** Short task A **
According to the Ultra-QuickSort problem description, what marks the end of the input?
=-=-=
Description
In this problem, you have to analyze a particular sorting algorithm. The algorithm processes a sequence of n distinct integers by swapping two adjacent sequence elements until the sequence is sorted in ascending order. For the input sequence
9 1 0 5 4 ,
Ultra-QuickSort produces the output
0 1 4 5 9 .
Your task is to determine how many swap operations Ultra-QuickSort needs to perform in order to sort a given input sequence.
Ultra-QuickSort produces the output
Your task is to determine how many swap operations Ultra-QuickSort needs to perform in order to sort a given input sequence.
Input
The input contains several test cases. Every test case begins with a line that contains a single integer n < 500,000 -- the length of the input sequence. Each of the the following n lines contains a single integer 0 ≤ a[i] ≤ 999,999,999, the i-th input sequence element. Input is terminated by a sequence of length n = 0. This sequence must not be processed.
Output
For every input sequence, your program prints a single line containing an integer number op, the minimum number of swap operations necessary to sort the given input sequence.
Sample Input
5
9
1
0
5
4
3
1
2
3
0
Sample Output
6
0
此题就是要求逆序数,所以用归本排序较好。
#include<iostream>
using namespace std;
long long cnt;
void merge(int array[],int left,int mid,int right)
{
int* temp=new int[right-left+1];
int i,j,p;
for(i=left,j=mid+1,p=0;i<=mid&&j<=right;p++)
=-=-=
** Short task B **
Give the records from the line containing "0666 (408, 833)" through the line containing "SMI, JERN, STÅL OG KOBBER (54, 1472)" as a numbered list, both lines included and blank lines left out.

(Stored data)
=-=-=
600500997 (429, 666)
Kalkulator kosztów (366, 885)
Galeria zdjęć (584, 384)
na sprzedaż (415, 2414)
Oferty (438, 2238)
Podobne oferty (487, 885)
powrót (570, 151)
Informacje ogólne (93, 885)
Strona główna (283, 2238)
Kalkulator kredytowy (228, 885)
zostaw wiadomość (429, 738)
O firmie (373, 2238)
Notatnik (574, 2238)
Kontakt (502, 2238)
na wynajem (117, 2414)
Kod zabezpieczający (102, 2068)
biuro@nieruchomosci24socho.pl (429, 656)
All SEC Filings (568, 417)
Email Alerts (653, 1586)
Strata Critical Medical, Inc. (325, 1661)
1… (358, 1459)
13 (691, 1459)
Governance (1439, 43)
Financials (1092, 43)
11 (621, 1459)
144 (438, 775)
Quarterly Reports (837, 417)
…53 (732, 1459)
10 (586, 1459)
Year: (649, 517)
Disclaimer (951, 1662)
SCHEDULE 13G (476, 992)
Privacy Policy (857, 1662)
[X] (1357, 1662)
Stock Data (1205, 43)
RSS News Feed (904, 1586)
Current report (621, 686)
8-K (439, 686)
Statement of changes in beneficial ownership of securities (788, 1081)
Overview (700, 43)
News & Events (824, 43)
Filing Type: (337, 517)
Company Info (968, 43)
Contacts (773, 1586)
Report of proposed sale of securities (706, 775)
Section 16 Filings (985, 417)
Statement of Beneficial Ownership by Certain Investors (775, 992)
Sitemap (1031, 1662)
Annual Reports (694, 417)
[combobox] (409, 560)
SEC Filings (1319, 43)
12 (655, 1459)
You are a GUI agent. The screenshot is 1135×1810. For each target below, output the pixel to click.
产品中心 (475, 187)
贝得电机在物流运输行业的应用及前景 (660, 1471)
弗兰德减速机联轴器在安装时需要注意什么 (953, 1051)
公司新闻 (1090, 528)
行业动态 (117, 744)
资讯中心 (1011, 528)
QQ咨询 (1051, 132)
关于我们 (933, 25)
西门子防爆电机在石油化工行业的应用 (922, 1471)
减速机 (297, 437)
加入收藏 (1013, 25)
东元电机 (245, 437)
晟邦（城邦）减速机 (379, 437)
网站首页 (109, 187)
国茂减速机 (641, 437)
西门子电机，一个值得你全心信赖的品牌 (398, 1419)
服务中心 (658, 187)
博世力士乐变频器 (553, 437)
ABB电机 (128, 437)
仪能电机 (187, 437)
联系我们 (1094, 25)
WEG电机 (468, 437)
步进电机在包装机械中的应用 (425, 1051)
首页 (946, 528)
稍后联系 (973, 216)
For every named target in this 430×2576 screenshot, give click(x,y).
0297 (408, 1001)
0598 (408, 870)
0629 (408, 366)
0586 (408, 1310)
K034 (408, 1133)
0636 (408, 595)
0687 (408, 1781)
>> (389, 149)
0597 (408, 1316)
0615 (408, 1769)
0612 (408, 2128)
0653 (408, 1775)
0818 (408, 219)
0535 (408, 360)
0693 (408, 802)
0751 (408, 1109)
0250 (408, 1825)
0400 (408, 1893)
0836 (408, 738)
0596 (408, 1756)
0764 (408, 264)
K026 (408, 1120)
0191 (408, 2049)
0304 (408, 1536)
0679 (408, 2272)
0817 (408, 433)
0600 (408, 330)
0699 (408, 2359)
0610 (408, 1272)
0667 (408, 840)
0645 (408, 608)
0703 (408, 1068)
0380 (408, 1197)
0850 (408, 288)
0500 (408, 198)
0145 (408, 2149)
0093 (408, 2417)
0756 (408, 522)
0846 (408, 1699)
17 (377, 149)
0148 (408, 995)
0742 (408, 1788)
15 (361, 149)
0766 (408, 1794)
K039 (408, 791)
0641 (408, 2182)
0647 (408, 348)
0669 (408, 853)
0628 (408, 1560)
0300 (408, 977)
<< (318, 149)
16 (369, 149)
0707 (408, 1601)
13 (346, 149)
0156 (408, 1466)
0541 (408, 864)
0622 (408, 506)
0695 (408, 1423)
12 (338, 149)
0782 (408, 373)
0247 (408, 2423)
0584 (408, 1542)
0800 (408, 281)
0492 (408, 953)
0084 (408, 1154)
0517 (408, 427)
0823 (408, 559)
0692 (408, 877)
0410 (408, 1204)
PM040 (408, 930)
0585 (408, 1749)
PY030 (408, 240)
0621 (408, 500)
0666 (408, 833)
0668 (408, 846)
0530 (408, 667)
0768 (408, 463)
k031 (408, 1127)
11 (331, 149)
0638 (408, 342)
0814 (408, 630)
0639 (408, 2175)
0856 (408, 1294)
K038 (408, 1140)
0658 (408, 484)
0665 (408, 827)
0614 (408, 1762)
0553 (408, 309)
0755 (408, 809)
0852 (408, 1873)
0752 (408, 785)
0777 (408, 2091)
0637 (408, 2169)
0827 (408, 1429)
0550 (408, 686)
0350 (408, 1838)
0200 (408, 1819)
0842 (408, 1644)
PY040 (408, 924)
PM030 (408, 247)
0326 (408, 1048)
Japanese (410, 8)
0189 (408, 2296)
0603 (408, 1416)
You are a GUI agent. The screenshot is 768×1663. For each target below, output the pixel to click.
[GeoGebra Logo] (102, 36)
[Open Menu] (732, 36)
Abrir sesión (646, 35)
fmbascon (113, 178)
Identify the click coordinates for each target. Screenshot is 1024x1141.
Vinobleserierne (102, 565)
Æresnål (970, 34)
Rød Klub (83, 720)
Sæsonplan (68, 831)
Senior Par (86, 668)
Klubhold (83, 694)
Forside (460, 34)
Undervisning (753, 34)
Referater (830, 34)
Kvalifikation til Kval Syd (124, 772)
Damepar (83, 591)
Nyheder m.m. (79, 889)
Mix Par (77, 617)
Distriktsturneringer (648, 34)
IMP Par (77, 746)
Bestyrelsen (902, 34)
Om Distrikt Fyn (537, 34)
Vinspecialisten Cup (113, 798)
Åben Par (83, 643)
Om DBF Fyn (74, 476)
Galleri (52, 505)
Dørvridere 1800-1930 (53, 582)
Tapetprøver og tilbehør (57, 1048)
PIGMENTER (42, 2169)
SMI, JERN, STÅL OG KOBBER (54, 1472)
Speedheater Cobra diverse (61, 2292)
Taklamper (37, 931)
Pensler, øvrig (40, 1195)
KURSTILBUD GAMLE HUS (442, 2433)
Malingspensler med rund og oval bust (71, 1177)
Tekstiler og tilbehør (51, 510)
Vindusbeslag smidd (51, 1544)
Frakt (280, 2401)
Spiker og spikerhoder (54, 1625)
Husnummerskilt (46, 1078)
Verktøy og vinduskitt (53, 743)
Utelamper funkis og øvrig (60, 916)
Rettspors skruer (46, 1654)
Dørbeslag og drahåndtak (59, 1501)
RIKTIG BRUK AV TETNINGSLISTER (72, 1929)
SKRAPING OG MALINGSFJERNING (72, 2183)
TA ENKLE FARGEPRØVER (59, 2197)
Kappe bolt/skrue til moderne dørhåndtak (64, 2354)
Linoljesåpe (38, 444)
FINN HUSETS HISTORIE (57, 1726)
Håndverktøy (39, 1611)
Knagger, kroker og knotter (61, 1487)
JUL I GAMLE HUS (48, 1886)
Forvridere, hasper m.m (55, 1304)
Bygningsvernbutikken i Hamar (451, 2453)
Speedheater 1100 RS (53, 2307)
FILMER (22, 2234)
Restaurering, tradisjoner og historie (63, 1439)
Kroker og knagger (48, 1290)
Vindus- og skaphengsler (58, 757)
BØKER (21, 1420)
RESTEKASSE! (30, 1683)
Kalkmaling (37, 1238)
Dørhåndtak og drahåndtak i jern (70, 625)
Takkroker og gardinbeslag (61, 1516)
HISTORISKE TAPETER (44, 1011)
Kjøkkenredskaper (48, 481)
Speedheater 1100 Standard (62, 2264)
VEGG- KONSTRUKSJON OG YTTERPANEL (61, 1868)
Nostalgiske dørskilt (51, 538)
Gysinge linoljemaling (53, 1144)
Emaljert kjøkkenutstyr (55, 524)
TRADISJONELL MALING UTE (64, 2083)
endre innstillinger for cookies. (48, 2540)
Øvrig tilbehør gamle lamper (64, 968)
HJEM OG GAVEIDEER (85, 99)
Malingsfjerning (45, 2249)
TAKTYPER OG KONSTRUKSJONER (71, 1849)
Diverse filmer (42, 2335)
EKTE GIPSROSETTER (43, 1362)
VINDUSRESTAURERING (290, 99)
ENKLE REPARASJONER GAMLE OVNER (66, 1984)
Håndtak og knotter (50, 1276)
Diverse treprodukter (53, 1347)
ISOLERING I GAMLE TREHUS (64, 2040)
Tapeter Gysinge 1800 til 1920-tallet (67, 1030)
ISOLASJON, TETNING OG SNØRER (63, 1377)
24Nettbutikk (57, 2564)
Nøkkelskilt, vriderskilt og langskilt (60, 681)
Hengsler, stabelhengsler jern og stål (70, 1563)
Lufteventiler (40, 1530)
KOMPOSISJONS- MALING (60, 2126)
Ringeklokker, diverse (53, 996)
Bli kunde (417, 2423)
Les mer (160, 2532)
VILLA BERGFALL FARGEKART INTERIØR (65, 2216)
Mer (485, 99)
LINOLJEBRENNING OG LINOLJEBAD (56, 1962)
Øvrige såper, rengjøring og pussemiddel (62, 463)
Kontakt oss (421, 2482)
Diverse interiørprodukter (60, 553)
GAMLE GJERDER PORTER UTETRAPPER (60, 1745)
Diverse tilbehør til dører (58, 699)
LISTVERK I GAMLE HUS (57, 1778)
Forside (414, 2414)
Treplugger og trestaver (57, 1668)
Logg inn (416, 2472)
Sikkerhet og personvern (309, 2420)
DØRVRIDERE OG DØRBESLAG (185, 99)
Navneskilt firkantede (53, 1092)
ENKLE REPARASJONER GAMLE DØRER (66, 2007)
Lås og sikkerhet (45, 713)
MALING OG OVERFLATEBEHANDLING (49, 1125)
=-=-=
** Exercise result A **
A sequence of length n = 0, which must not be processed.

** Exercise result B **
1. 0666 (408, 833)
2. 0668 (408, 846)
3. 0530 (408, 667)
4. 0768 (408, 463)
5. k031 (408, 1127)
6. 11 (331, 149)
7. 0638 (408, 342)
8. 0814 (408, 630)
9. 0639 (408, 2175)
10. 0856 (408, 1294)
11. K038 (408, 1140)
12. 0658 (408, 484)
13. 0665 (408, 827)
14. 0614 (408, 1762)
15. 0553 (408, 309)
16. 0755 (408, 809)
17. 0852 (408, 1873)
18. 0752 (408, 785)
19. 0777 (408, 2091)
20. 0637 (408, 2169)
21. 0827 (408, 1429)
22. 0550 (408, 686)
23. 0350 (408, 1838)
24. 0200 (408, 1819)
25. 0842 (408, 1644)
26. PY040 (408, 924)
27. PM030 (408, 247)
28. 0326 (408, 1048)
29. Japanese (410, 8)
30. 0189 (408, 2296)
31. 0603 (408, 1416)
32. You are a GUI agent. The screenshot is 768×1663. For each target below, output the pixel to click.
33. [GeoGebra Logo] (102, 36)
34. [Open Menu] (732, 36)
35. Abrir sesión (646, 35)
36. fmbascon (113, 178)
37. Identify the click coordinates for each target. Screenshot is 1024x1141.
38. Vinobleserierne (102, 565)
39. Æresnål (970, 34)
40. Rød Klub (83, 720)
41. Sæsonplan (68, 831)
42. Senior Par (86, 668)
43. Klubhold (83, 694)
44. Forside (460, 34)
45. Undervisning (753, 34)
46. Referater (830, 34)
47. Kvalifikation til Kval Syd (124, 772)
48. Damepar (83, 591)
49. Nyheder m.m. (79, 889)
50. Mix Par (77, 617)
51. Distriktsturneringer (648, 34)
52. IMP Par (77, 746)
53. Bestyrelsen (902, 34)
54. Om Distrikt Fyn (537, 34)
55. Vinspecialisten Cup (113, 798)
56. Åben Par (83, 643)
57. Om DBF Fyn (74, 476)
58. Galleri (52, 505)
59. Dørvridere 1800-1930 (53, 582)
60. Tapetprøver og tilbehør (57, 1048)
61. PIGMENTER (42, 2169)
62. SMI, JERN, STÅL OG KOBBER (54, 1472)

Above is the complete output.